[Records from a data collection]
Start of Block
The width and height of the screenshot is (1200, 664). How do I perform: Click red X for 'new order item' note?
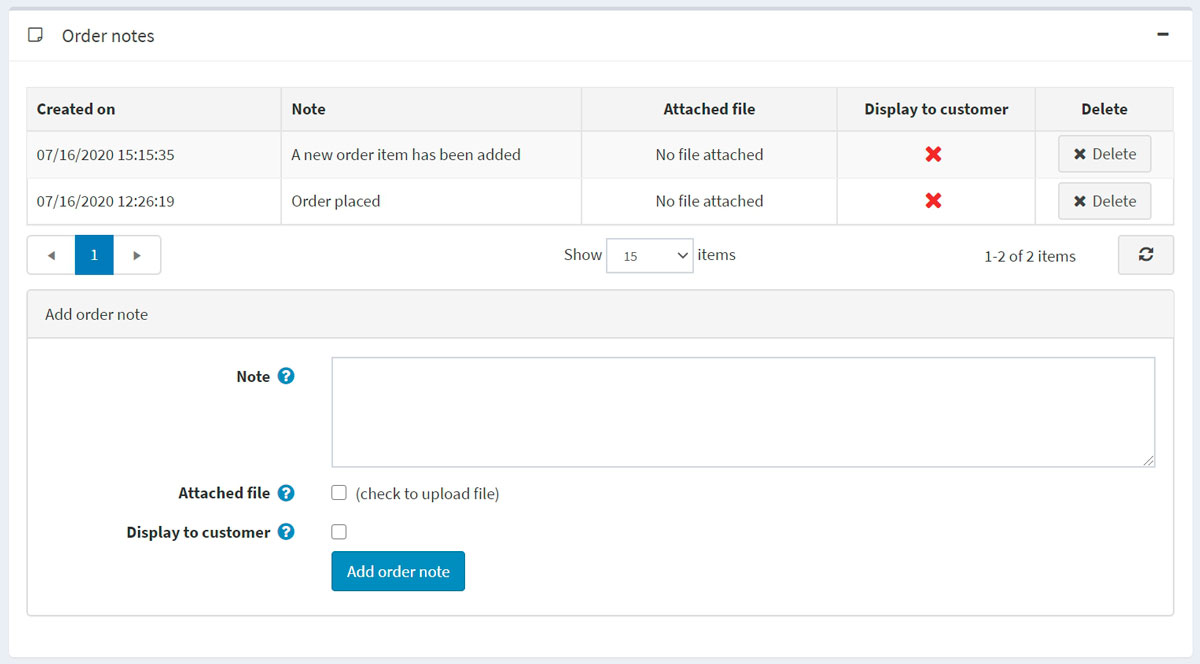point(933,154)
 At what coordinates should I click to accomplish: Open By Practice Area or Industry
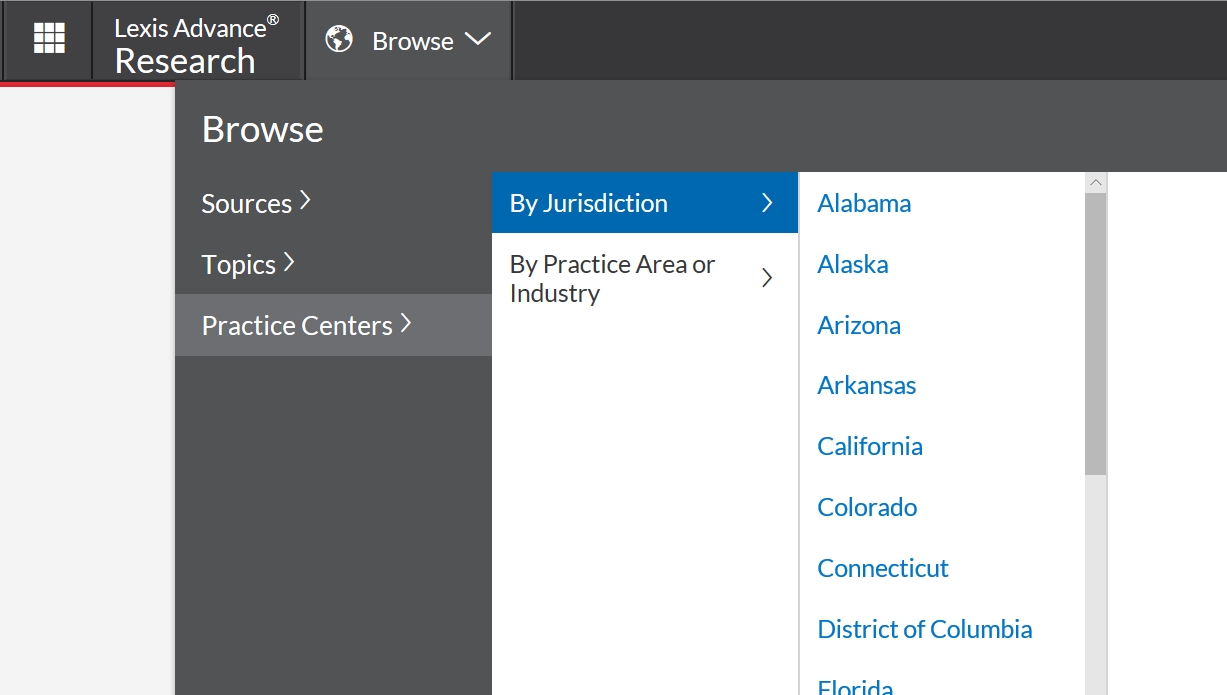point(645,279)
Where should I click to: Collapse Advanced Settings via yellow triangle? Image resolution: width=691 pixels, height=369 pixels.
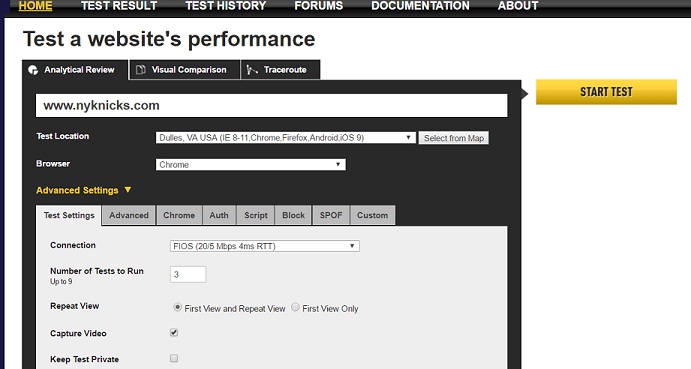point(128,190)
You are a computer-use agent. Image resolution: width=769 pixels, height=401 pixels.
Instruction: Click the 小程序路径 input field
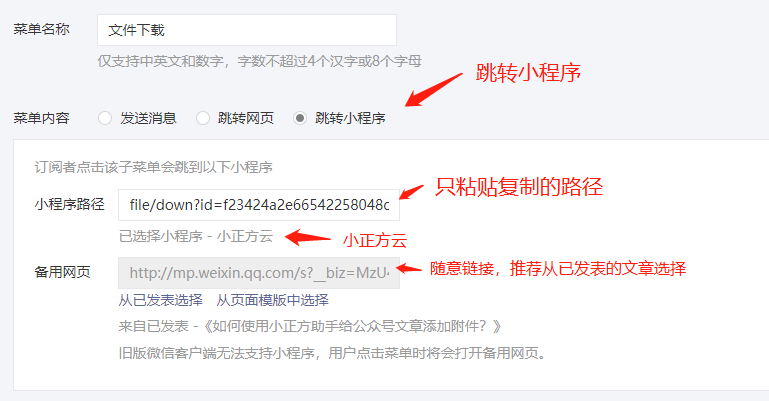coord(259,205)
End of Block
=== Activity ===
Although the records include pictures, output only their text, exactly and completely.

=== Answer section ===
The width and height of the screenshot is (1200, 664). How do I perform: Click red X for 'new order item' note?
point(933,154)
 At what coordinates should I click to accomplish: Open By Practice Area or Industry
point(645,279)
Where should I click to: Collapse Advanced Settings via yellow triangle? Image resolution: width=691 pixels, height=369 pixels.
point(128,190)
You are a computer-use agent. Image resolution: width=769 pixels, height=401 pixels.
Instruction: Click the 小程序路径 input field
coord(259,205)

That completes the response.